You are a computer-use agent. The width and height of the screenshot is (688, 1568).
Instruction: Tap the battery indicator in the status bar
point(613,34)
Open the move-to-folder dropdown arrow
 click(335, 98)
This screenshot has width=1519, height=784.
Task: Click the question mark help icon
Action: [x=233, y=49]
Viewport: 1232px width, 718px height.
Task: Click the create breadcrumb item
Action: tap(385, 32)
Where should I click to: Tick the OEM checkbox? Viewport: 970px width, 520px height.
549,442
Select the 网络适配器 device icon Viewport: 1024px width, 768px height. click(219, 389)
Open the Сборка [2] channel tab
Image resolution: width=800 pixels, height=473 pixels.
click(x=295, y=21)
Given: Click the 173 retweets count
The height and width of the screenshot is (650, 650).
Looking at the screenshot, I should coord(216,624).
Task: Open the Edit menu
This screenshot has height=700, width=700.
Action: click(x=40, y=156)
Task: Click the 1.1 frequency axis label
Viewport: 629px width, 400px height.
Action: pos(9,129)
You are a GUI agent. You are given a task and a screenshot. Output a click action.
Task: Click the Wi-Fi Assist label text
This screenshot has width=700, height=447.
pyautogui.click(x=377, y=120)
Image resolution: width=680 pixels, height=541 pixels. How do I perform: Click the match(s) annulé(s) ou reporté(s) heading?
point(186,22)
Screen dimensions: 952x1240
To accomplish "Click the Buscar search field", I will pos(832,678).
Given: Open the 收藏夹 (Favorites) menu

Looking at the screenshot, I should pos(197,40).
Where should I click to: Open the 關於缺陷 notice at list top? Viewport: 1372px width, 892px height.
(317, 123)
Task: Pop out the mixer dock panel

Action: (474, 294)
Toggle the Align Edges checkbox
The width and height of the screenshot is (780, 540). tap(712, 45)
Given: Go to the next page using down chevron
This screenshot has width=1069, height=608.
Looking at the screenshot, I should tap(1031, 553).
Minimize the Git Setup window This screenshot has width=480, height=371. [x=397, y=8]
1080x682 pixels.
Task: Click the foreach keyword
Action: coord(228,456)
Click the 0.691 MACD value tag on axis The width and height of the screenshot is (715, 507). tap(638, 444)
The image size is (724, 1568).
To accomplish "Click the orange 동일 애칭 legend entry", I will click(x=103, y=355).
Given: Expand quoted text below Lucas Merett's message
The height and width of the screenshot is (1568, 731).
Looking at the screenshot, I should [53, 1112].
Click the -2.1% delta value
------
Instructions for the task: Among the lines of the records, copy out each one that contains the word "will".

Completed task:
To accomplish "Click the Buscar search field", I will pos(832,678).
To accomplish "Click the orange 동일 애칭 legend entry", I will click(x=103, y=355).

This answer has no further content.